Cash flow is the lifeblood of a business. Every successful company needs a steady source of income and cash on hand to pay bills and make payroll. Unfortunately, many business owners struggle with cash flow problems. Often, it's through no fault of their own, but it's important to know how to effectively deal with the factors that are stopping the flow.
According to a 2013 survey from office supply retailer Staples, 28% of small business owners say they lose sleep over cash flow problems; 48% say they pay others before paying themselves; and 28% had experienced cash flow problems such as postponing hiring.
Cash flow doesn't have to be complicated. Indeed, most cash flow problems have common causes. The following are the four factors that are most often at the root of cash flow problems, as well as advice on how to avoid or overcome them.
1. Not Paying Attention to Expenses
Many businesses end up in a cash flow crunch due to unexpected expenses (for example, costly repairs to equipment, replacing malfunctioning technology or a natural disaster) or too much money going out each month (such as ongoing expenses that have quietly crept up to an unsustainable level).

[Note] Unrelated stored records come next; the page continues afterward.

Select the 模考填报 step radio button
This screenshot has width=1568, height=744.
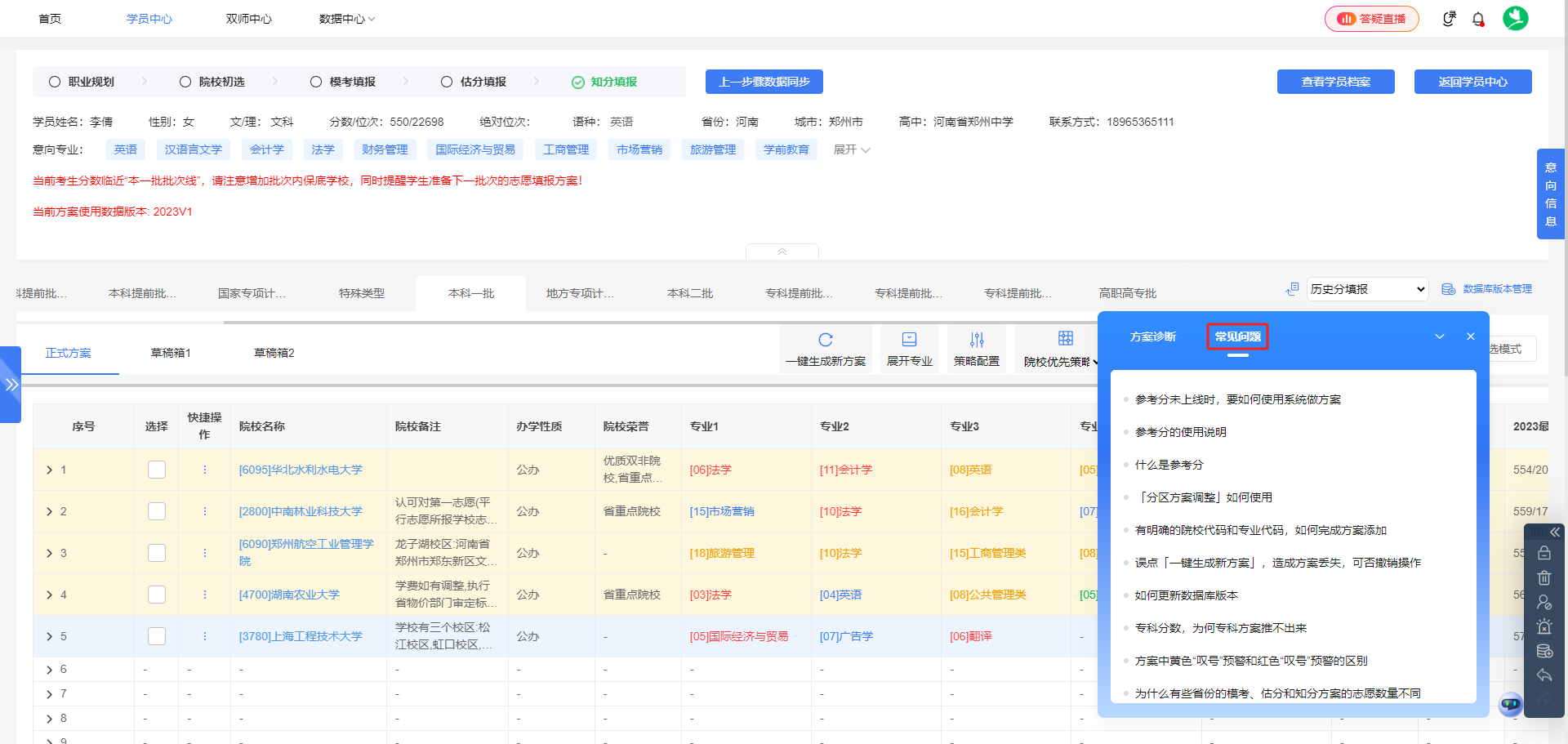316,82
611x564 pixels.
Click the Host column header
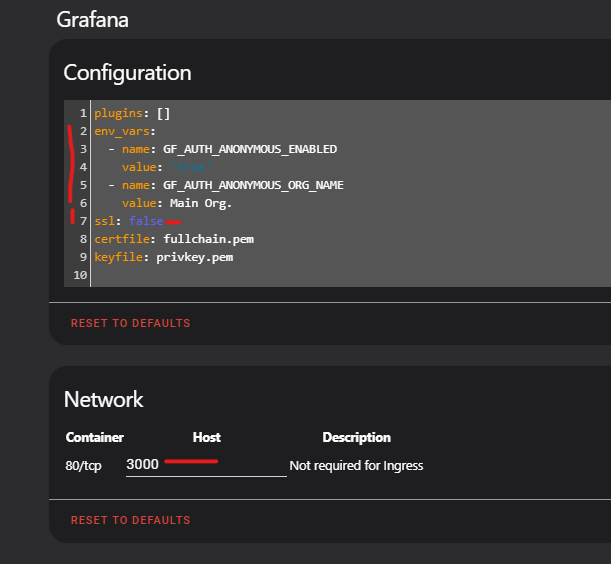pyautogui.click(x=206, y=438)
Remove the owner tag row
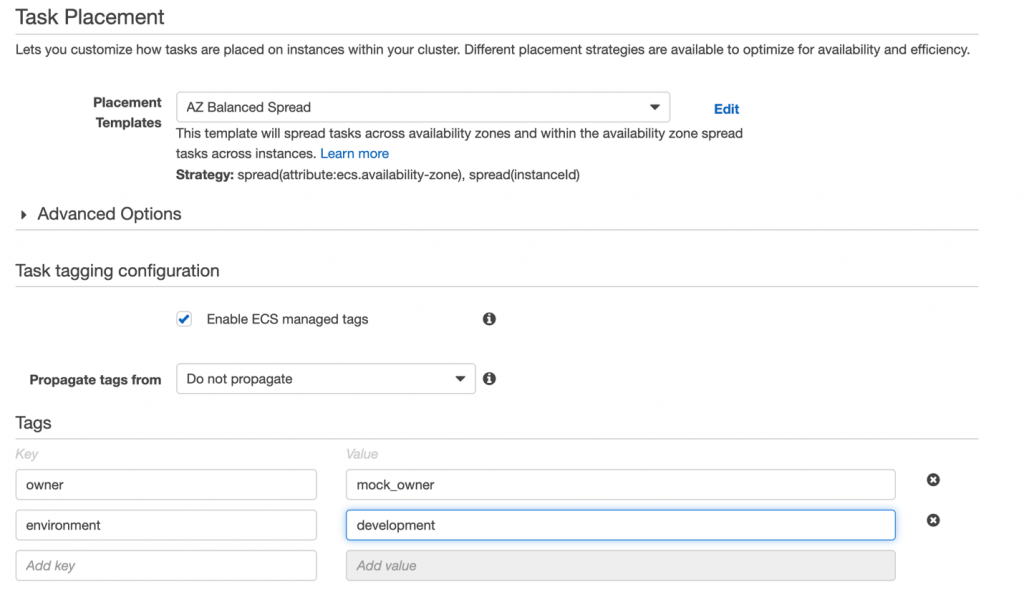 coord(933,480)
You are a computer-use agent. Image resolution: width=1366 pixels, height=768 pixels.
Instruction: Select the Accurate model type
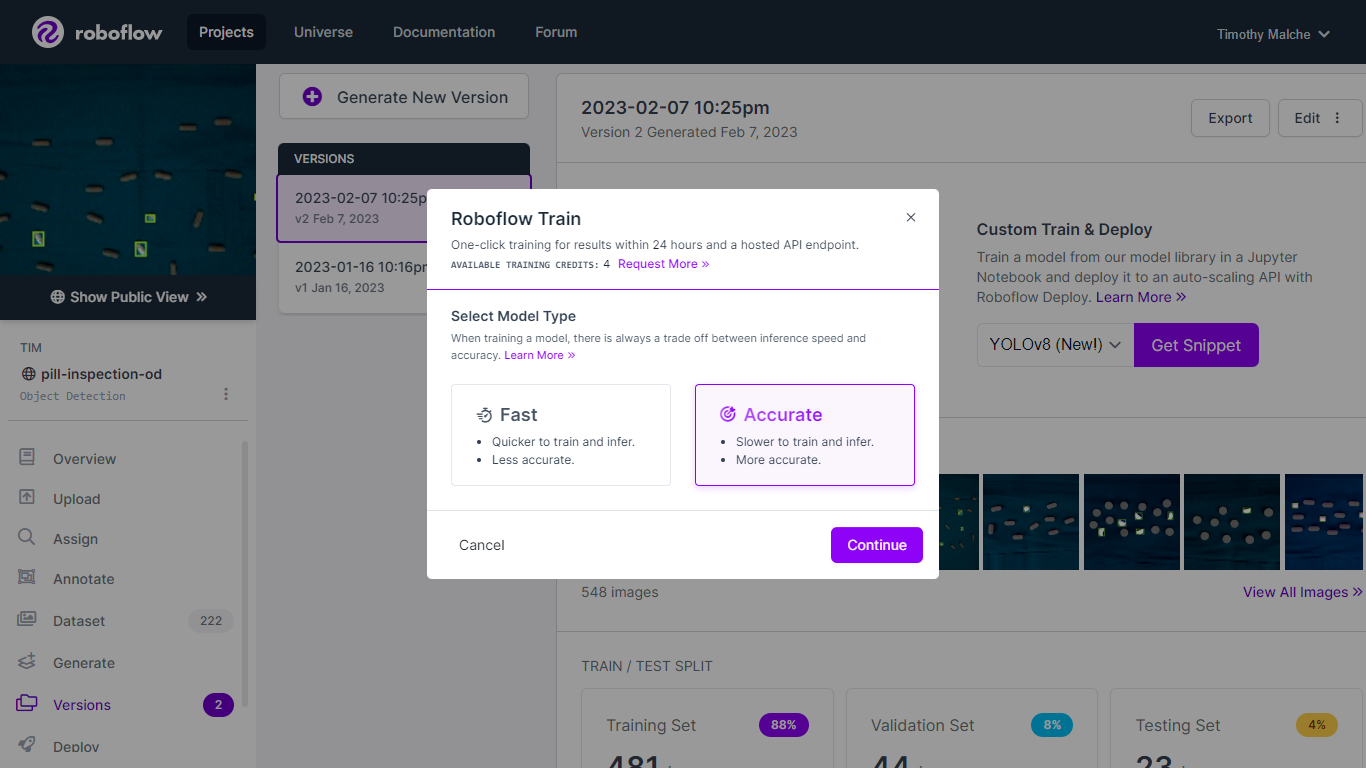[x=804, y=435]
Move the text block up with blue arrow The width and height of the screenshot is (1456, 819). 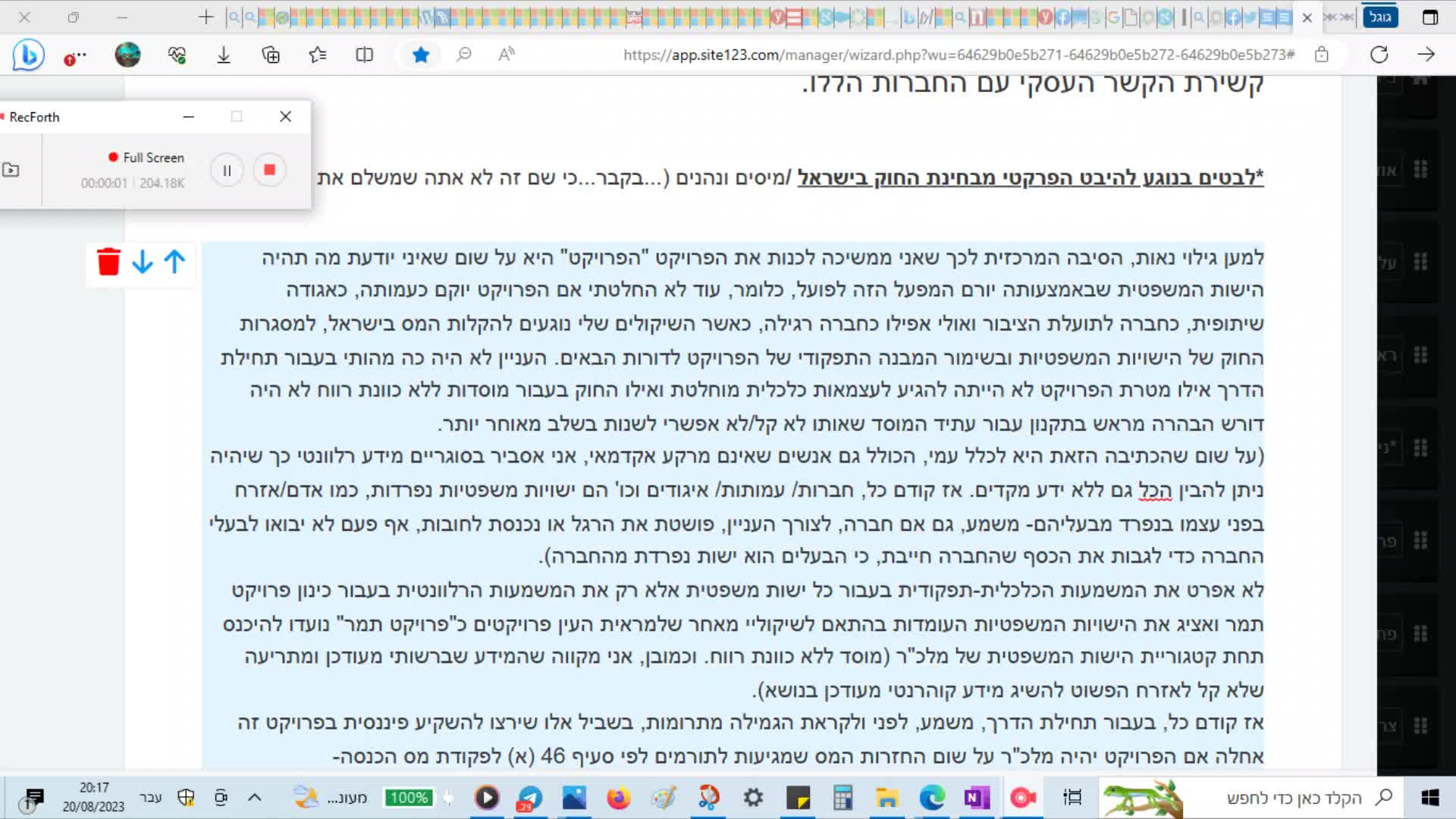[x=175, y=262]
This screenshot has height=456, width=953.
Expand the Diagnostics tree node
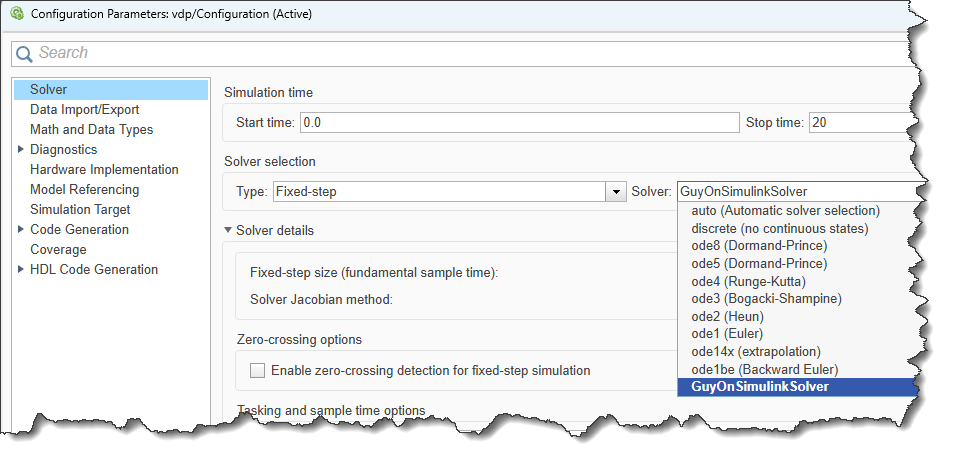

Resolving a cash flow crisis requires that business leadership take a renewed, vigorous look at their ongoing cost structure.
"Many companies simply don’t pay enough attention to how much they pay for certain expenses," said Calvin Harris Jr., a certified public accountant and president of change management with Harvin Consulting in Columbia, MD. “Business owners see the money coming in, but don’t realize just how much goes right back out the door.”
Every business owner should have a rigorous process in place to track expenses on a monthly basis and project future expenses for the months ahead. A good business accountant can work with you to make sure you have an eye on the overall health of your business cash flow and are better positioned to anticipate challenges as they arise.
2. Uncertainty about Future Cash Flow
Some businesses are so caught up in the day-to-day grind of getting work done and paying bills that they don’t take time to anticipate what's coming in the next few months. Maintaining healthy cash flow requires a long-term vision. Most accounting experts recommend that every business maintain a six-month cash flow projection with expected revenue and expenses, while also adjusting for any seasonal peaks and valleys.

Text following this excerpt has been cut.